*** Opening DATA TO EXAMINE ***

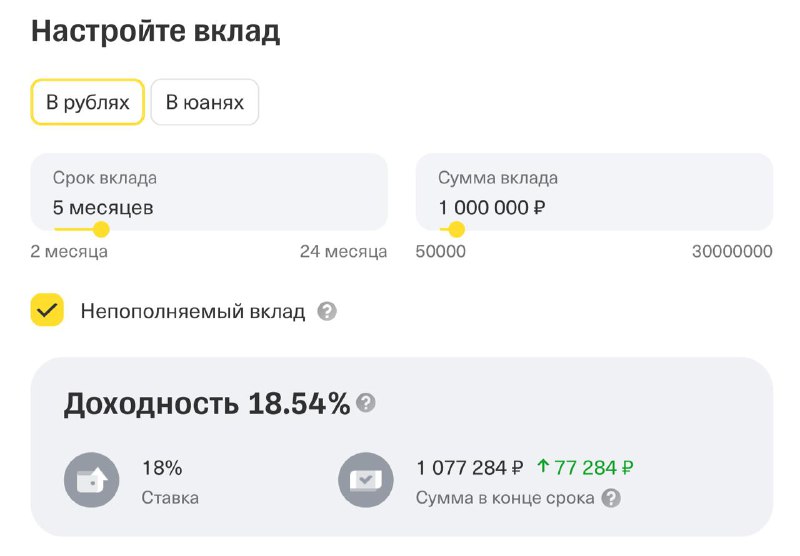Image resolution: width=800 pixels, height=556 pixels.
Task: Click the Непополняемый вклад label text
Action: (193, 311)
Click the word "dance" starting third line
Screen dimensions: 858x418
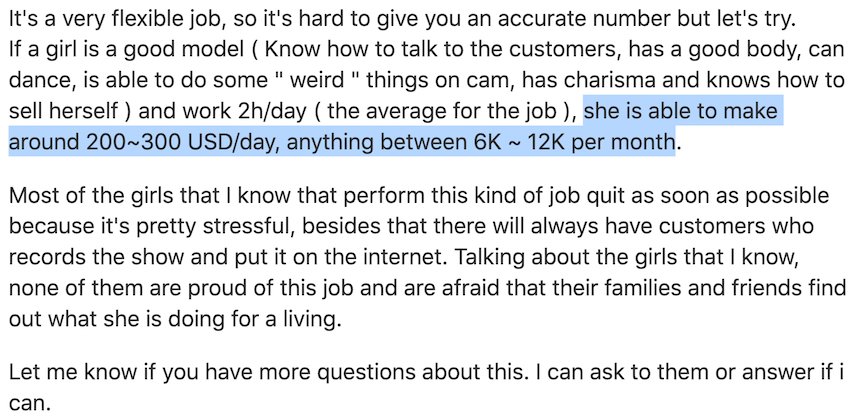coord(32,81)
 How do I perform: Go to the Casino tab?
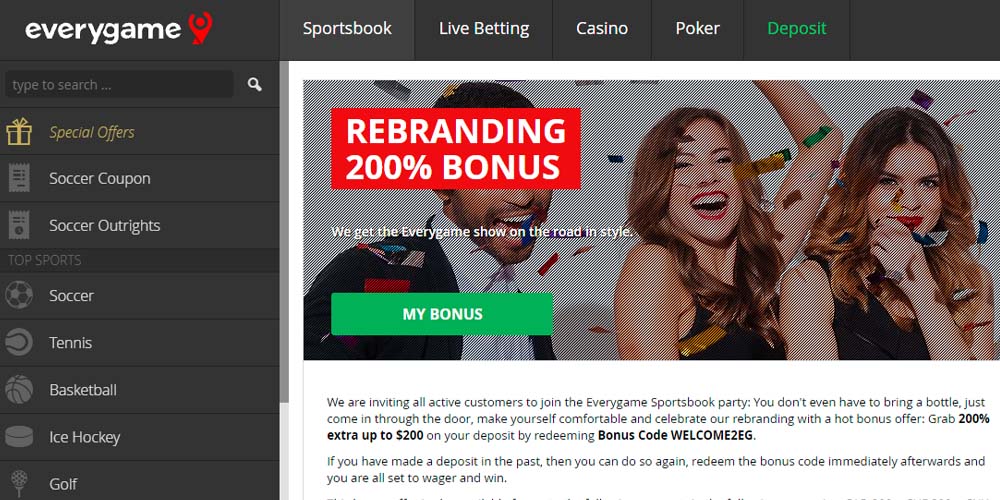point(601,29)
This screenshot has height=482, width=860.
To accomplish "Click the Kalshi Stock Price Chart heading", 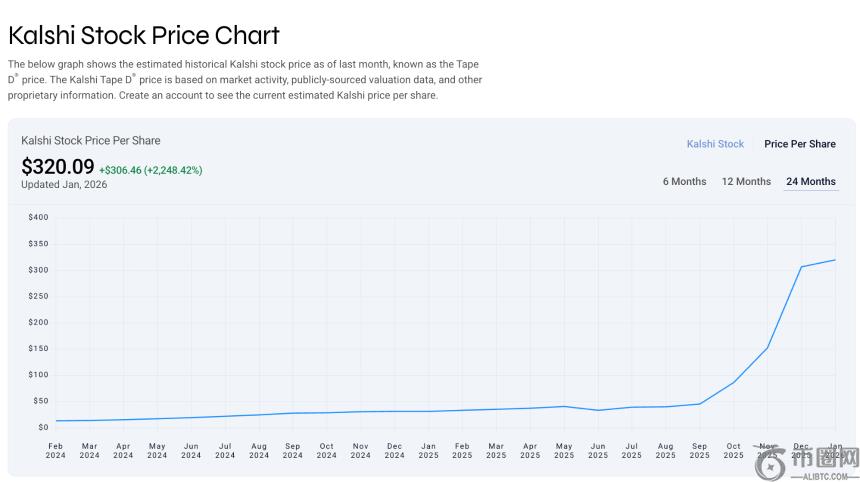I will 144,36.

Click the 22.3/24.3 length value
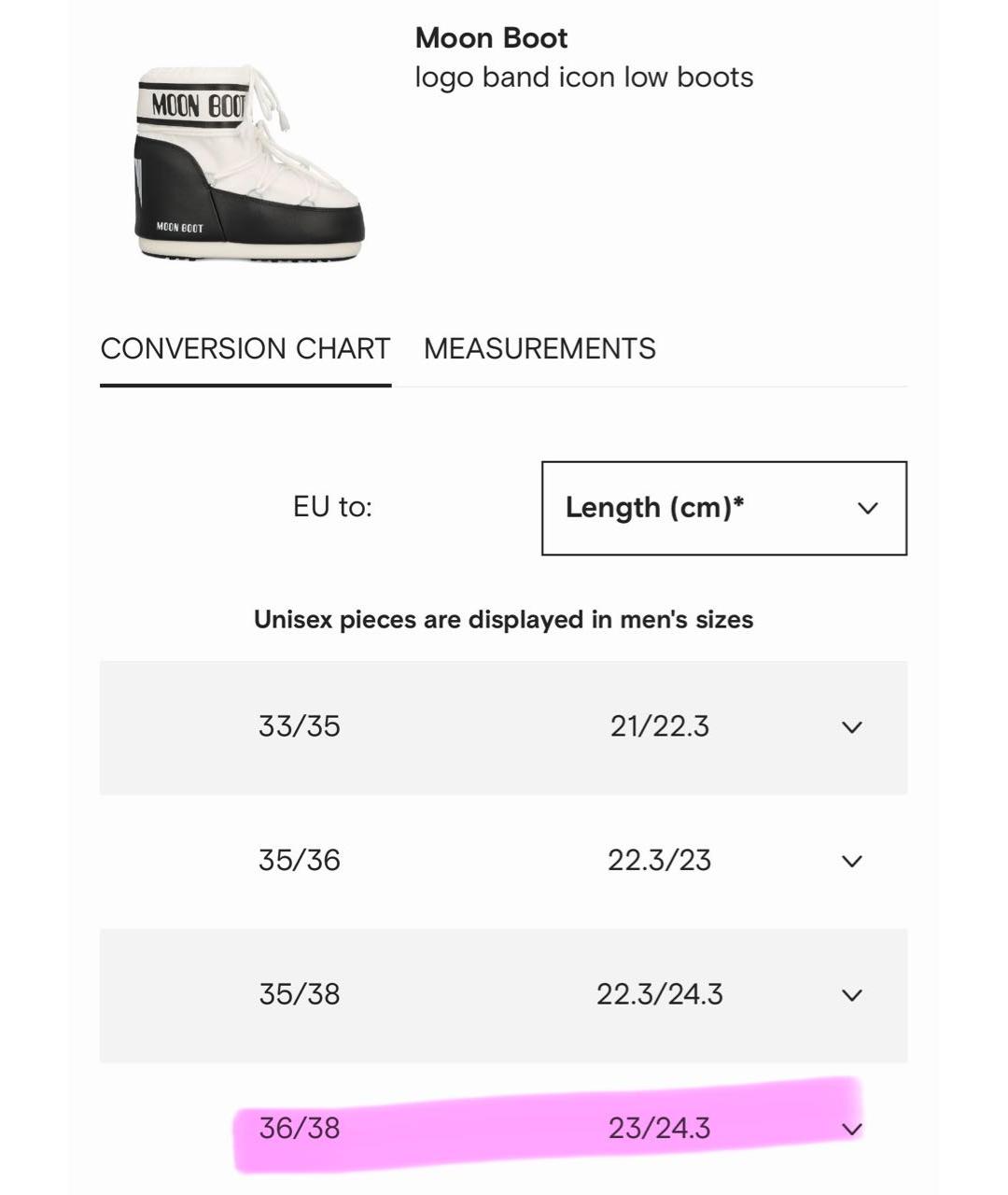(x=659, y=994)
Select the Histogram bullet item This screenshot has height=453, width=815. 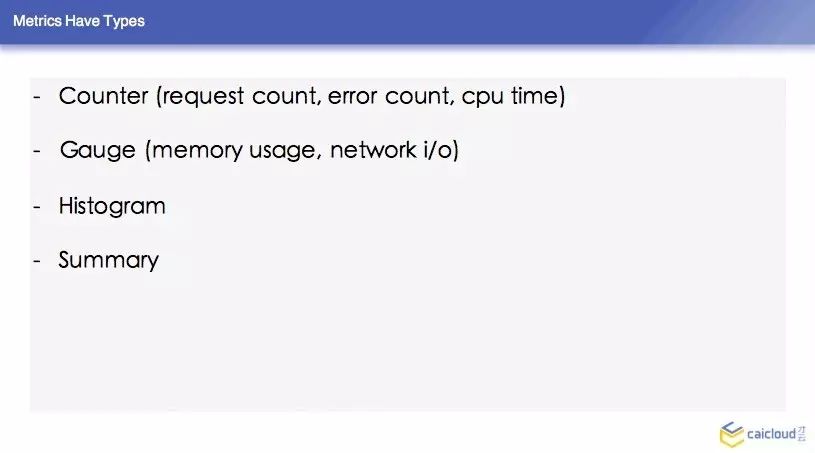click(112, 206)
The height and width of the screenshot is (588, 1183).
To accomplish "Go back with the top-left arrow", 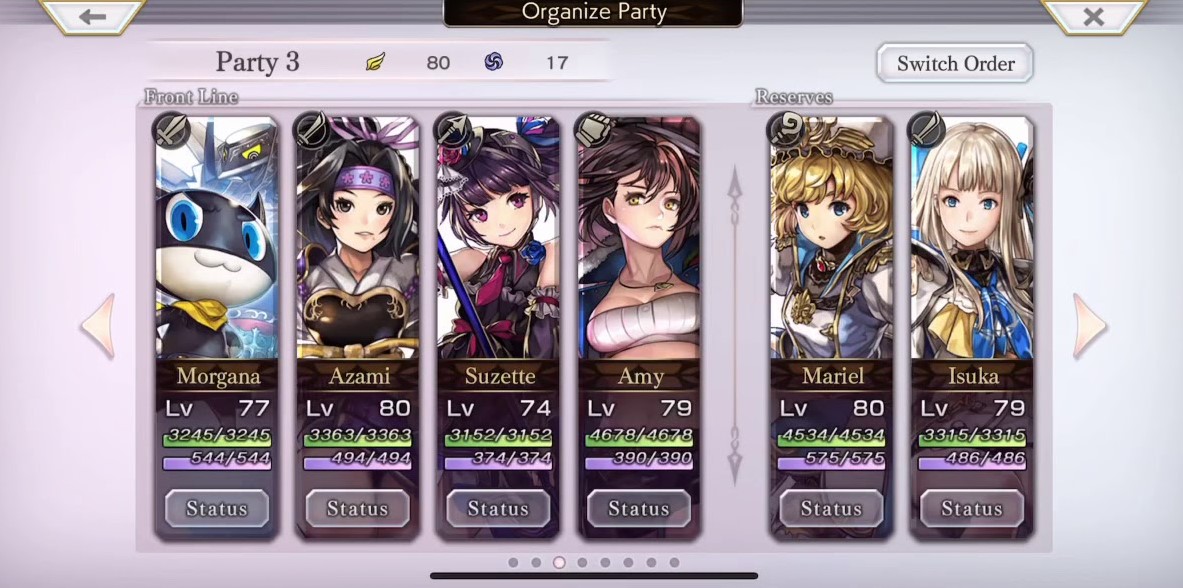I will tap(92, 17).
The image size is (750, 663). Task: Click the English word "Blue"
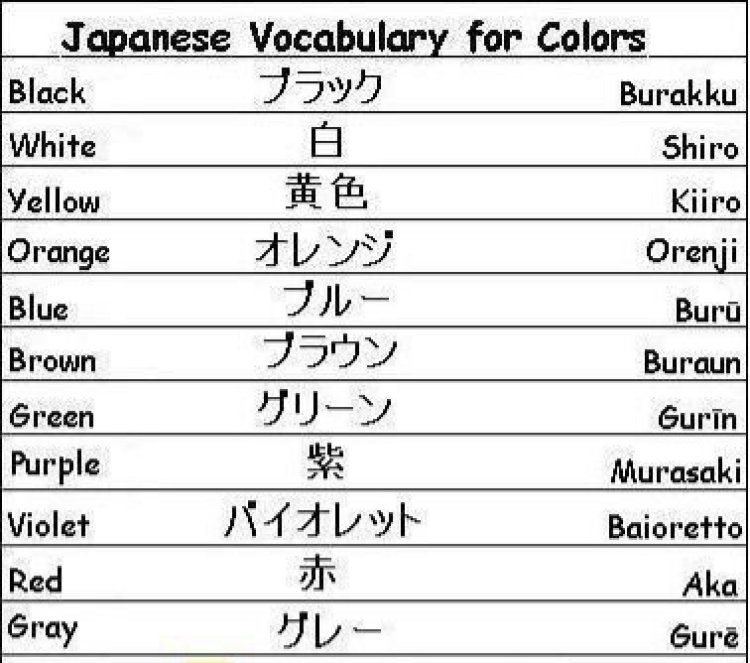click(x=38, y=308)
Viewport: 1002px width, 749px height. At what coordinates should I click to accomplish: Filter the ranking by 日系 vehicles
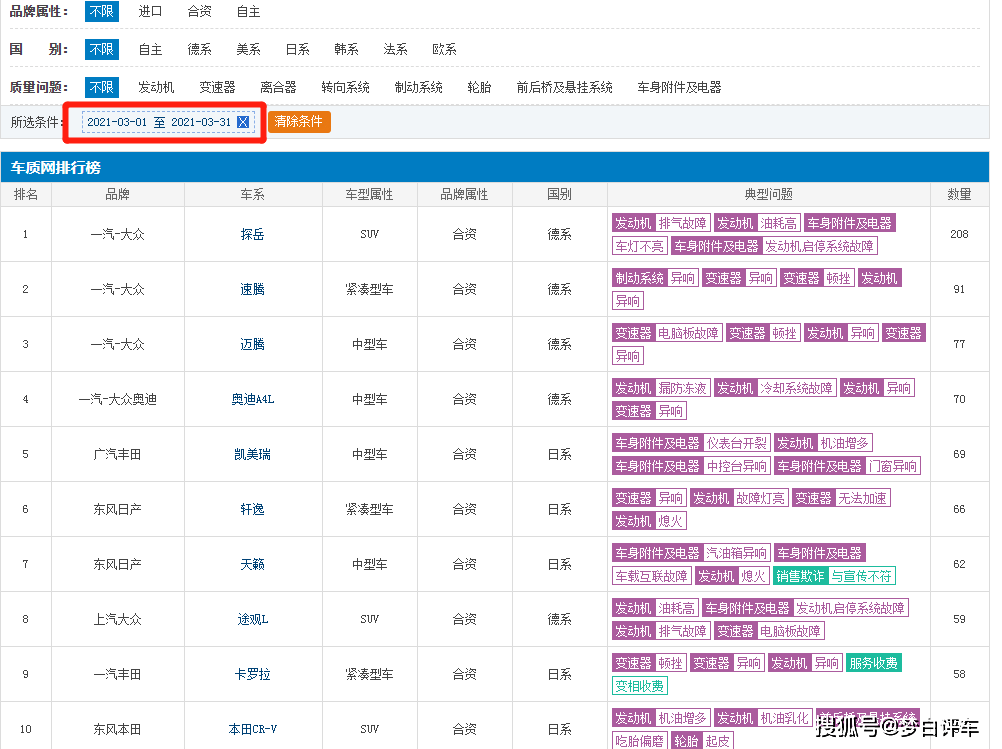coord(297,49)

*** Closing DATA TO EXAMINE ***

### REQUIRED ACTION
Copy word for word the lines above, starting at the line containing "Click the word" and ending at the line containing "This screenshot has height=482, width=860.", inclusive, with no pictures.

### EXERCISE OUTPUT
Click the word "dance" starting third line
Screen dimensions: 858x418
coord(32,81)
 How do I perform: Go to the Casino tab?
point(601,29)
This screenshot has height=482, width=860.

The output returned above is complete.